Constamment lié avec les principaux chefs du parti libéral, j’ai contribué comme eux et plus que beaucoup d’entre eux aux événements de la Révolution de juillet 1830. Après le triomphe du principe populaire[1] sur le principe légitimiste, je crus mon rôle terminé, ma tâche remplie. Il me sembla qu’un temps de repos était nécessaire à la nation pour juger son œuvre ; et, quant aux hommes que le pouvoir allait enivrer ou étourdir au moins, je reconnus, dès les premiers jours, que je n’avais rien à faire auprès d’eux. J’allai les attendre dans la retraite, où plusieurs ne pouvaient manquer de me venir retrouver bientôt.

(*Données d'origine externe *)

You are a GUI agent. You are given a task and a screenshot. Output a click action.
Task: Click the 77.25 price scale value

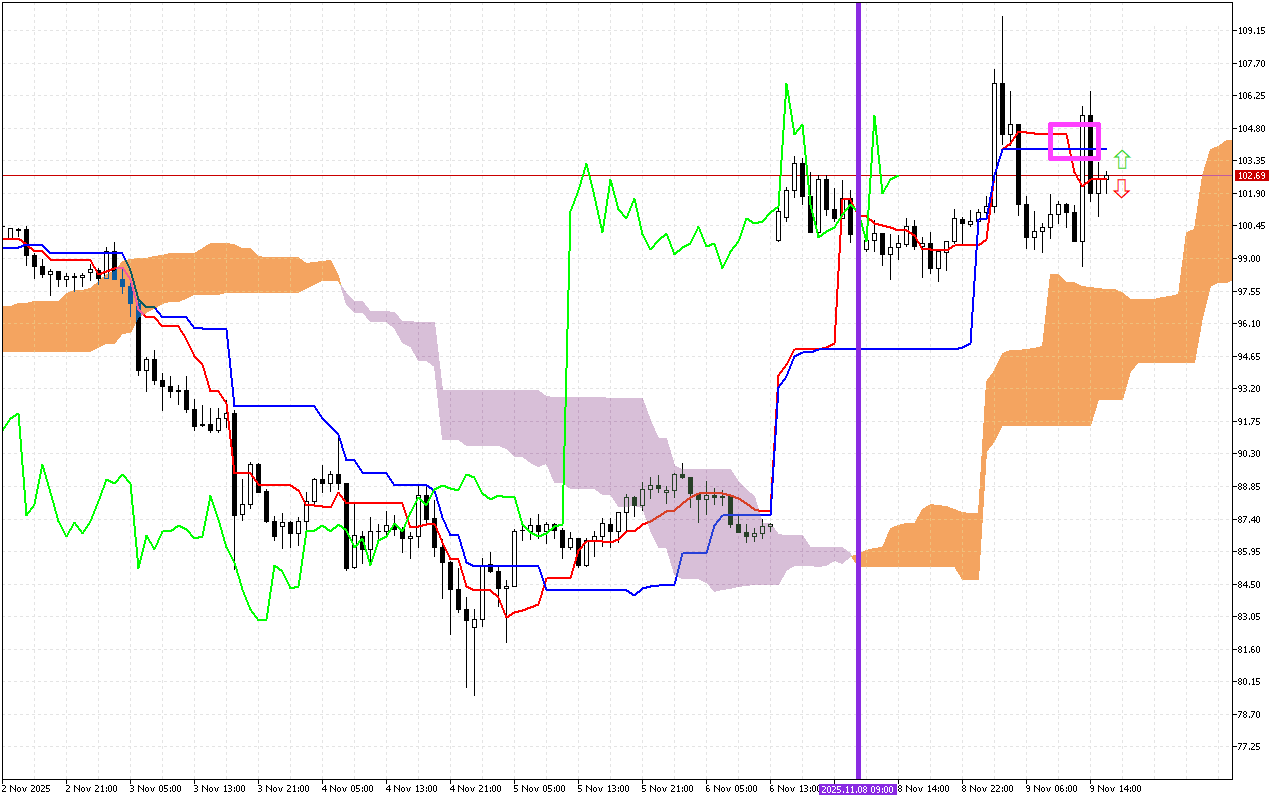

Beaucoup de mes amis auraient désiré que j’aspirasse aussi aux honneurs du pouvoir. En laissant de côté l’obstacle du cens, que je ne puis payer, pareille prétention n’allait pas à un homme qui a su de bonne heure reconnaître ce qu’il y a de faiblesse dans son caractère et avouer ce qu’il y a de superficiel dans son instruction. Le pouvoir est un instru-

  1. Le rôle de Béranger est expliqué tout entier par cette courte phrase. Il est de ceux qui ont pensé que 1789 a inauguré une ère nouvelle et que la Restauration de 1814, imposée par l’ennemi, était la négation de la révolution de 1789. L’histoire de France lui a donné raison. Rien ne peut durer chez nous que ce qui relève de 1789.